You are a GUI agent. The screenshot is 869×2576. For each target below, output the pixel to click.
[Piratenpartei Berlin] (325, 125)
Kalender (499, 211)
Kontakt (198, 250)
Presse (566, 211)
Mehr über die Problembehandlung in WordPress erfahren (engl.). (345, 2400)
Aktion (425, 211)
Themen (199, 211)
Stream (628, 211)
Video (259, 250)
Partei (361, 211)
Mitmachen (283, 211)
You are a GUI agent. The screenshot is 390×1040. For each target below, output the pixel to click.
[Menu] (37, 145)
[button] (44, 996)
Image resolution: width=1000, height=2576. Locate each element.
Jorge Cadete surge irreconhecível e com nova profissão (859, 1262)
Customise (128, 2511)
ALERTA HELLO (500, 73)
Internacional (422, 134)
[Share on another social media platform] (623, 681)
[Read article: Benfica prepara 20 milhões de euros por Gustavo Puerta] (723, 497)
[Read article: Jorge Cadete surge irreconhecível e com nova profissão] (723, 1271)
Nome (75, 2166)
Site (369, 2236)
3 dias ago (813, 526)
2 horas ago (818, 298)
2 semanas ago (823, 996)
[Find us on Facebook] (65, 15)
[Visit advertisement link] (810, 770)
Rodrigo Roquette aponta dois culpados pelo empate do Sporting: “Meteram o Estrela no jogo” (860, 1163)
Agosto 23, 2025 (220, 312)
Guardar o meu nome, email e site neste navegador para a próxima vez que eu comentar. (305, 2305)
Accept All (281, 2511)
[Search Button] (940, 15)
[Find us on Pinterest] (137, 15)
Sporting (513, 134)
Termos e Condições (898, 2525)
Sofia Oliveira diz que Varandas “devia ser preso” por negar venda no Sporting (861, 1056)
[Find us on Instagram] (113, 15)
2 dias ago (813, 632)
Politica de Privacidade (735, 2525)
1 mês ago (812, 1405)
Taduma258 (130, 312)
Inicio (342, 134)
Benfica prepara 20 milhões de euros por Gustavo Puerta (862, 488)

* * * * * * * * *

Scan the material for the word "below". Return every line where it is found.

You are a GUI agent. The screenshot is 869×2576. For each target below, output the pixel to click.
You are a GUI agent. The screenshot is 390×1040. For each target below, output the pixel to click.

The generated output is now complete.